Material provided:
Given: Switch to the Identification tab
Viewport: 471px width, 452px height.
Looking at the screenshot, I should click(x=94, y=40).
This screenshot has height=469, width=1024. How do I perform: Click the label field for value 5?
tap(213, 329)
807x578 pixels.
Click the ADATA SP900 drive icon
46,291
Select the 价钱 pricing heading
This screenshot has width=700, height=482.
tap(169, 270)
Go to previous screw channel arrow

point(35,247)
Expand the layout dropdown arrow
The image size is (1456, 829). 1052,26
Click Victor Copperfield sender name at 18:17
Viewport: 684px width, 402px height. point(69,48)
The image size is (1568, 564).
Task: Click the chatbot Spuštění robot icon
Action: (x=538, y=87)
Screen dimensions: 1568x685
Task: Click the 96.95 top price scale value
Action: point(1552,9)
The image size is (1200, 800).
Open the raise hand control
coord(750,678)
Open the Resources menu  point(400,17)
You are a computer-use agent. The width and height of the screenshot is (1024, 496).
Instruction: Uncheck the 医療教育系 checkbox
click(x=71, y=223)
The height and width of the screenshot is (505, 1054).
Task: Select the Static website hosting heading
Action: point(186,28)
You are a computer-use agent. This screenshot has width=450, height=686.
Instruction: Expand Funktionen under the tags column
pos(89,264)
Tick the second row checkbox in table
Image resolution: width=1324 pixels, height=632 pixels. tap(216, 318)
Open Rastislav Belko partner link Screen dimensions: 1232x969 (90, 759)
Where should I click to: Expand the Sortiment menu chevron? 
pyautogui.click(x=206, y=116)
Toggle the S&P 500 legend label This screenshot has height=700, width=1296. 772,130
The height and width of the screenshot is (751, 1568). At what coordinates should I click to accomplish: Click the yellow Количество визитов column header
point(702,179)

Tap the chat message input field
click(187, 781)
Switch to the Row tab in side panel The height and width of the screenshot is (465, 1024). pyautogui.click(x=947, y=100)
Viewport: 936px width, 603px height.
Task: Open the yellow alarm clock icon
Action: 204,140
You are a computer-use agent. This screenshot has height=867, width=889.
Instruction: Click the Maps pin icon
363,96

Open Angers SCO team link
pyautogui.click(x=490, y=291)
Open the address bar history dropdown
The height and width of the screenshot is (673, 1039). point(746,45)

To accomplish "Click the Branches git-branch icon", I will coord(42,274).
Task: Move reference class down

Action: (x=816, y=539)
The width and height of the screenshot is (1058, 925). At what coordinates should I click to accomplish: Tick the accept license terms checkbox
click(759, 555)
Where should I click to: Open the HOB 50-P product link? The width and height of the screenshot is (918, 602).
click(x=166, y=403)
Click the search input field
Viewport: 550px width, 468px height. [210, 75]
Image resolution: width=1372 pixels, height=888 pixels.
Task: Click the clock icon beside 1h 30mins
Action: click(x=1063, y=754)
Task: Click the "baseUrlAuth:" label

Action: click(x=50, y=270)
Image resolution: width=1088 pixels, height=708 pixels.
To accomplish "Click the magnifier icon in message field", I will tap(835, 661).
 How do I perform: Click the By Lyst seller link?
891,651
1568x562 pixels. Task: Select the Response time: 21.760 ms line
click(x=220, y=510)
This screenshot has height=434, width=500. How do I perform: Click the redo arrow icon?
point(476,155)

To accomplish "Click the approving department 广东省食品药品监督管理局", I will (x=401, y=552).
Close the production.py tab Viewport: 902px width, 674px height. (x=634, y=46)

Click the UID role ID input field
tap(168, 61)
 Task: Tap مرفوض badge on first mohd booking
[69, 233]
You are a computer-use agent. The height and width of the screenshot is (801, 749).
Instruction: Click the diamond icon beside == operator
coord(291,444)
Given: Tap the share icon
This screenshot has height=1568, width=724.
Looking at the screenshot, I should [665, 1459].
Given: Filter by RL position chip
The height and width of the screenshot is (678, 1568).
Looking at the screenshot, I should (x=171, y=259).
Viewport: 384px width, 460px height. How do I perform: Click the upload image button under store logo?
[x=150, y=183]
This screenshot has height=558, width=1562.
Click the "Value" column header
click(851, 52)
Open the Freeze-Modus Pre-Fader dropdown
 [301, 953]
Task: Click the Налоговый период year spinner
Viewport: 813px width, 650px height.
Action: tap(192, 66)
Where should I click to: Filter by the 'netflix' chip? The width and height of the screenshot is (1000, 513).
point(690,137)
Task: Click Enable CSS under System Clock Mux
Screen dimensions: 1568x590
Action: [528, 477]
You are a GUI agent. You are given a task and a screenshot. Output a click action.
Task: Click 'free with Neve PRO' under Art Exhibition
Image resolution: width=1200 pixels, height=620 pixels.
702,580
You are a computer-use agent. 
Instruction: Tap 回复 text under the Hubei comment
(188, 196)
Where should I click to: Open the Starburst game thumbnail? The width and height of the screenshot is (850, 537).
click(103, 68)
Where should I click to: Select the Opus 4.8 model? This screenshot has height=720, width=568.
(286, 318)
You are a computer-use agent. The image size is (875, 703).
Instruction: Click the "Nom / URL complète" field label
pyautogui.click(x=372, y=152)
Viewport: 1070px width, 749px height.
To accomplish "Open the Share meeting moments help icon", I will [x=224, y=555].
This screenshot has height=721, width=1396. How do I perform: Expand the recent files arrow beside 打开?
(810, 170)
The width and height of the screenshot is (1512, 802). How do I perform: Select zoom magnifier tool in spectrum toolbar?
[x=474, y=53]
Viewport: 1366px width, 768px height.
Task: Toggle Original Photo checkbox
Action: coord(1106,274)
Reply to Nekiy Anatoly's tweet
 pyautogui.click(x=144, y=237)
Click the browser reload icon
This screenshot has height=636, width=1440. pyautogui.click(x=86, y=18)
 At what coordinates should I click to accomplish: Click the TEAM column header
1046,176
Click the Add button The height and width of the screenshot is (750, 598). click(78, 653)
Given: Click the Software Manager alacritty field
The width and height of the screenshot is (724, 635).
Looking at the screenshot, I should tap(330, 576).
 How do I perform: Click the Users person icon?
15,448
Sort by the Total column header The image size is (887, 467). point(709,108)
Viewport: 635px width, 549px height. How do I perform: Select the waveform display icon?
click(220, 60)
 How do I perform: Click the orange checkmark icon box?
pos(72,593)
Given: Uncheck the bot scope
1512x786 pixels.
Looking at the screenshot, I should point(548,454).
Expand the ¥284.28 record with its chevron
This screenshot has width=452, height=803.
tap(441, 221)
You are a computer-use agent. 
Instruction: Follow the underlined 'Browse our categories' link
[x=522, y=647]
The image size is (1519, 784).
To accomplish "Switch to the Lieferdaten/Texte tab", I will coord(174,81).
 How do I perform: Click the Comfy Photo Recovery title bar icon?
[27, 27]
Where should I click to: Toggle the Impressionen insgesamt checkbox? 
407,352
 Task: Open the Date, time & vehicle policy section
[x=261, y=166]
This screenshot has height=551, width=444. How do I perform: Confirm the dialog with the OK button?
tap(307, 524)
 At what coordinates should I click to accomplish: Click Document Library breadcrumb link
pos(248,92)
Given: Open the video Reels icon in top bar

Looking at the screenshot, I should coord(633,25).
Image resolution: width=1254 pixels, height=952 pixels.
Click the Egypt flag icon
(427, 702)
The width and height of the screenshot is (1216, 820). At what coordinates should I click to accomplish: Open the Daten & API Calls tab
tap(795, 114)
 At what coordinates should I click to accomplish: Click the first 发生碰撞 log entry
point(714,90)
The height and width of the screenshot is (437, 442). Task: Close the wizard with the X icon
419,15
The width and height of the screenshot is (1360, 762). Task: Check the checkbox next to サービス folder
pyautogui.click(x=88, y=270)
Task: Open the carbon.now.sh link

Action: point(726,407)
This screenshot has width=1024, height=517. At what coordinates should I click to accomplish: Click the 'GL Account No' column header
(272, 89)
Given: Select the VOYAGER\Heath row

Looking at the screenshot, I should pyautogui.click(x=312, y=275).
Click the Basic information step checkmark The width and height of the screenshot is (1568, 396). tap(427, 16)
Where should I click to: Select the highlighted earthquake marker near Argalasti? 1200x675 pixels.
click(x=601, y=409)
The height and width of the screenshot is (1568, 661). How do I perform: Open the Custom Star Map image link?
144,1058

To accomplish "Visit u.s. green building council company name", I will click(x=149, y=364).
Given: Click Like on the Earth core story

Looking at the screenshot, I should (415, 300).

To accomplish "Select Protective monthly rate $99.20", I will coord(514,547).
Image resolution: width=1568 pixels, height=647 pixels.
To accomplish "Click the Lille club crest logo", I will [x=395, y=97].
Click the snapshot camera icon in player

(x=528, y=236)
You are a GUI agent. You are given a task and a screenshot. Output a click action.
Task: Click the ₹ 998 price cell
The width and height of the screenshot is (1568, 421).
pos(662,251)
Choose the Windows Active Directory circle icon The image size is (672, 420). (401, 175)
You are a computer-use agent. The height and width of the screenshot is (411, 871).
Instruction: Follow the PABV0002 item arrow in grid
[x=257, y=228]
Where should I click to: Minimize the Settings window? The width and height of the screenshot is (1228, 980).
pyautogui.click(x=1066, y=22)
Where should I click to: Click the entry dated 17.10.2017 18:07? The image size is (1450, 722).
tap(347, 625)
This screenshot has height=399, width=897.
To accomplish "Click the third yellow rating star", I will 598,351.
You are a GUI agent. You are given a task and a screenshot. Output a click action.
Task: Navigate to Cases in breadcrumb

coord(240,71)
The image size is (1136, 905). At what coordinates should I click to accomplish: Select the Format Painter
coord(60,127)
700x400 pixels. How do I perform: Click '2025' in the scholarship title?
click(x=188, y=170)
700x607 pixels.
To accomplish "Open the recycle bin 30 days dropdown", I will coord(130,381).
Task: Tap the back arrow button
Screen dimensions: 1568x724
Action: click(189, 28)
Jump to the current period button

Task goal: Show each line of the material where the word "computer" occurs.

Solution for this problem:
You are a computer-use agent. The width and height of the screenshot is (1024, 496).
You are a computer-use agent. This screenshot has width=450, height=686.
You are a computer-use agent. This screenshot has height=867, width=889.
You are a computer-use agent. The height and width of the screenshot is (801, 749).
You are a computer-use agent. 
You are a computer-use agent. The image size is (875, 703).
You are a computer-use agent. 
You are a computer-use agent. The height and width of the screenshot is (411, 871).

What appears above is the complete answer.